--- start of RECORDS SHOWN ---
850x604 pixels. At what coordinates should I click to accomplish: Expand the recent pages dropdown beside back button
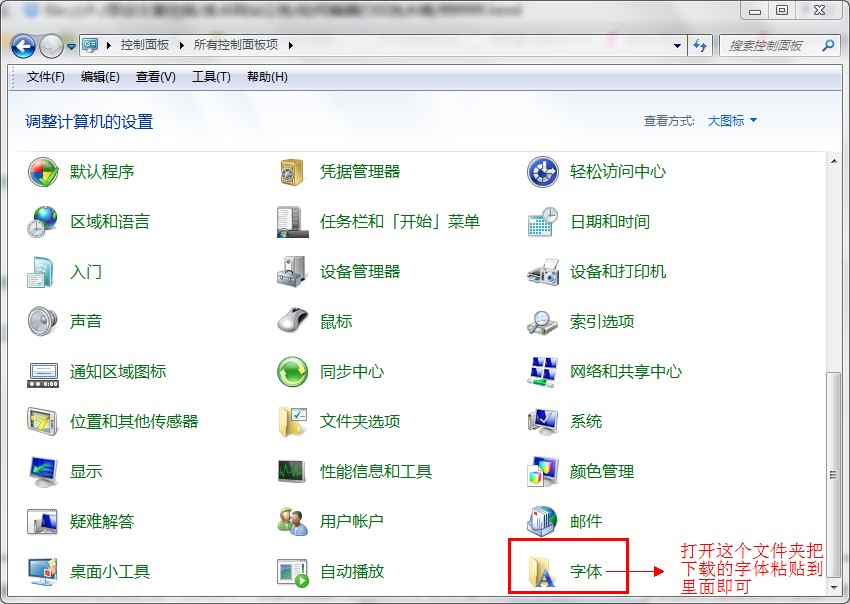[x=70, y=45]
--- end of RECORDS SHOWN ---
--- start of RECORDS SHOWN ---
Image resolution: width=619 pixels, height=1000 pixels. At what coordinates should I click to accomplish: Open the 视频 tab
--- end of RECORDS SHOWN ---
--- start of RECORDS SHOWN ---
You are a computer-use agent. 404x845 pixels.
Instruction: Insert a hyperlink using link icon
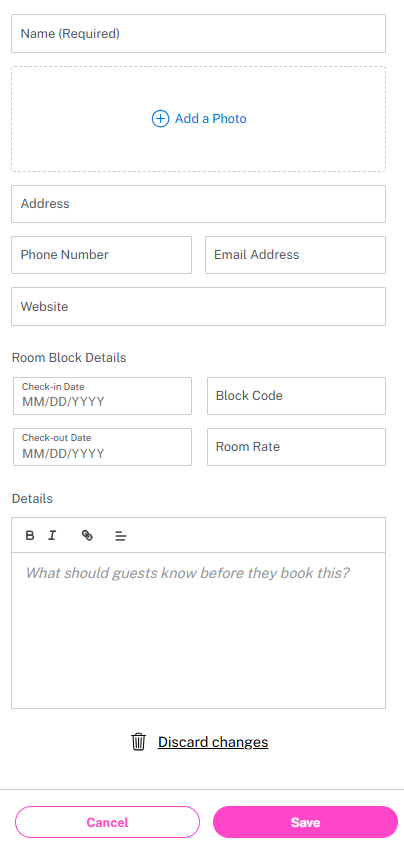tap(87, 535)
--- end of RECORDS SHOWN ---
GIVEN EXERCISE: Repeat everything from the line containing "You are a computer-use agent. 404x845 pixels." down to the line containing "tap(87, 535)", with both of those lines included, and leave the pictures out.

EXPECTED ANSWER:
You are a computer-use agent. 404x845 pixels.
Instruction: Insert a hyperlink using link icon
tap(87, 535)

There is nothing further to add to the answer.